Puis-je l'accuser d'avoir contemplé avec trop de complaisance la fille innocente du brigand des Abruzzes, moi qui ai suivi, sur les vagues de la même mer, la fille du pêcheur de Procida? Et Raphaël ne mourut-il pas lui-même d'admiration pour la beauté plébéienne de la _Fornarina_?

Regardez, dans le tableau des _Moissonneurs_, la jeune fille qui se relève de la glèbe, sa faucille à la main, qui tourne aux trois quarts son visage souriant d'un sourire sévère vers le char, et qui jette un regard de reproche amoureux au jeune homme, fils du riche laboureur, dansant devant la tête des buffles? La _Fornarina_ n'a pas un ovale plus parfait et plus déprimé, un regard à pleine paupière où entre plus de ciel et d'où sorte plus de pensée secrète, une lèvre plus dédaigneuse, une fossette dans la joue plus prête à sourire et à pardonner à l'excès d'ivresse de son fiancé. Quelle tête!... c'était celle de Thérésina. Or qu'était-ce que Thérésina? Je vais vous le dire.

XXIX

Thérésina était la plus jeune fille d'un habitant de Sonnino, célèbre par ses exploits de bandit sur les frontières de Rome et de Naples. Sa soeur aînée, Maria Grazia, femme d'un autre bandit emprisonné ou supplicié à Naples, était aussi renommée à Rome par sa beauté que par son caractère. Déportée avec sa famille au dépôt de Rome, elle y était libre, et elle posait comme modèle de beauté tragique devant les peintres étrangers; le peintre français Schnetz, ami de Léopold Robert, directeur depuis de l'école de France à Rome, la protégeait et lui donnait asile; elle le protégeait à son tour quand il allait explorer les montagnes des Abruzzes et chercher des sites pour ses compositions toutes romaines. Un mot de Maria Grazia leur était un sauf-conduit parmi ces montagnards.

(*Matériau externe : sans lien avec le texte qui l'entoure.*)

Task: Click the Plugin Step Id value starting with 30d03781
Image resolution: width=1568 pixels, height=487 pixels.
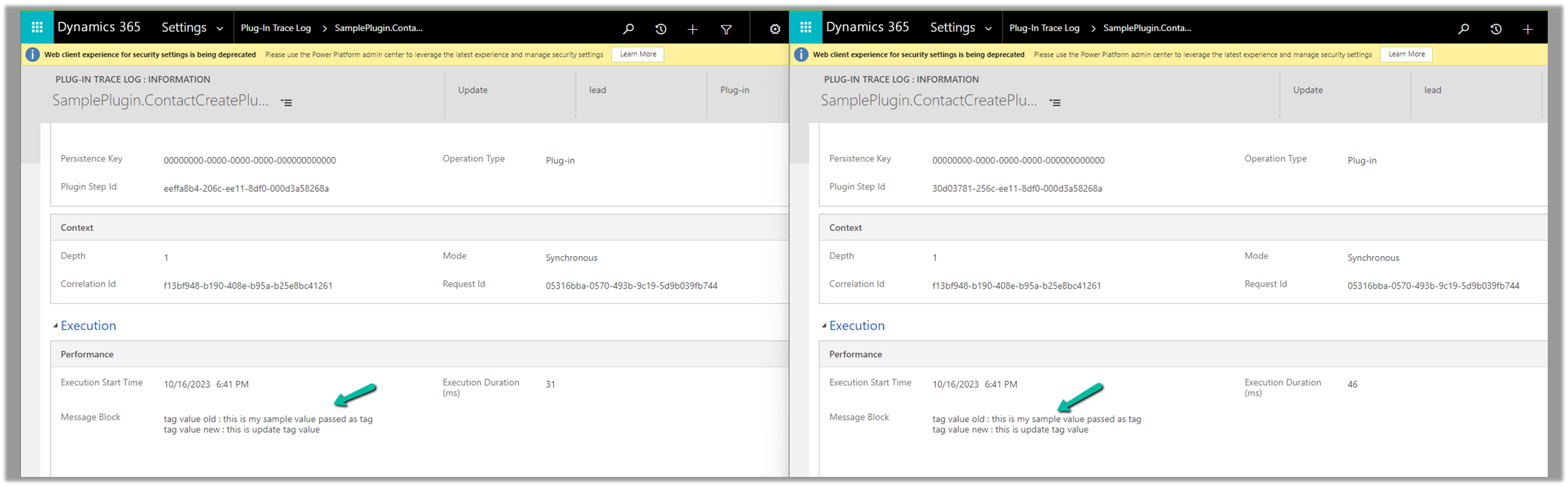Action: pyautogui.click(x=1017, y=189)
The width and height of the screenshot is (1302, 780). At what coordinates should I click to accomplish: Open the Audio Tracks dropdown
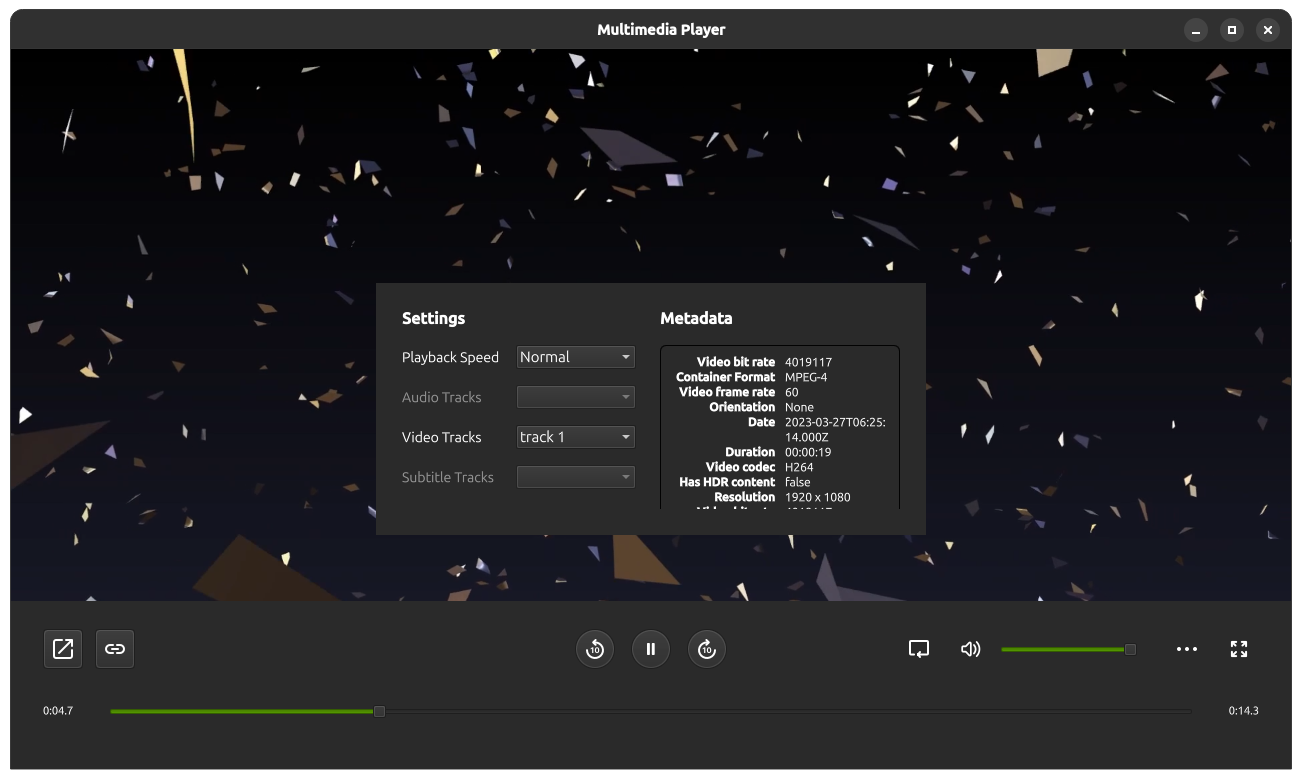(576, 397)
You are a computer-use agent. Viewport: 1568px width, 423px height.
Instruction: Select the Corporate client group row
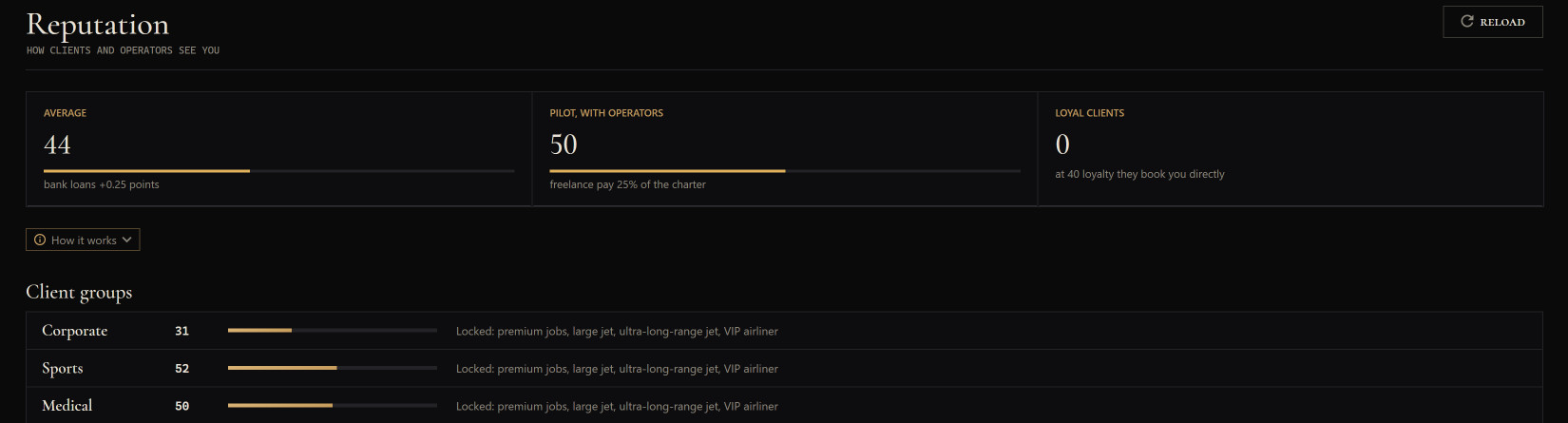point(784,331)
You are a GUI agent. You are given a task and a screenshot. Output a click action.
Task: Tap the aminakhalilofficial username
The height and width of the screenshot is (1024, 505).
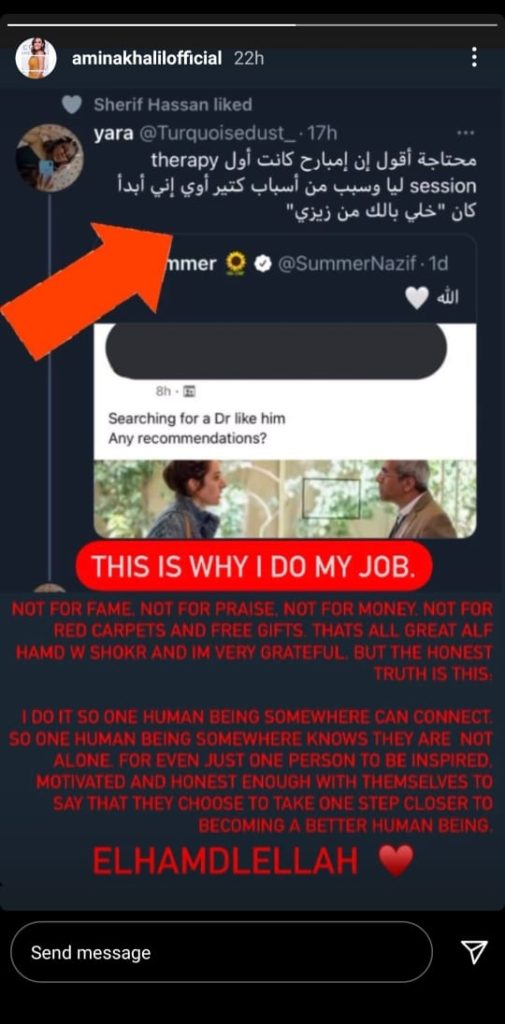tap(146, 58)
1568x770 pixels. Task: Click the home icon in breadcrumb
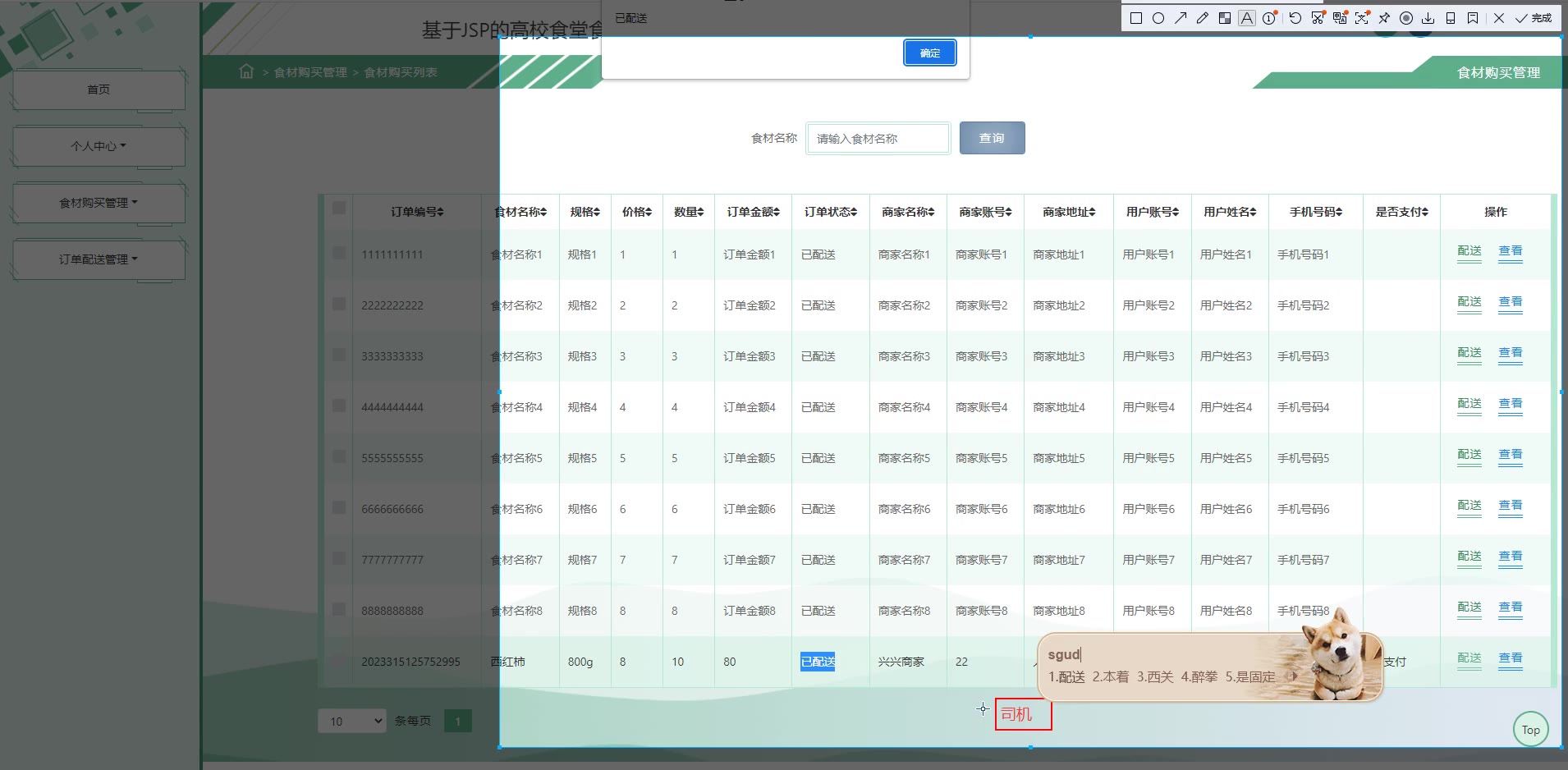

Thérésina, plus jeune, aussi belle, mais autrement belle que _Maria Grazia_, n'avait alors que seize ou dix-sept ans; c'était la grâce de cette beauté dont sa soeur était la force. Robert s'attacha à reproduire cent fois sur sa toile cette charmante et grave physionomie où la naïveté de l'enfance luttait avec la première passion de la jeunesse. Voulez-vous la voir? la voilà, dansant les cheveux, semés de fleurs des hautes montagnes, une ivresse qui a peur de sa joie, une lionne qui badine avec sa griffe naissante.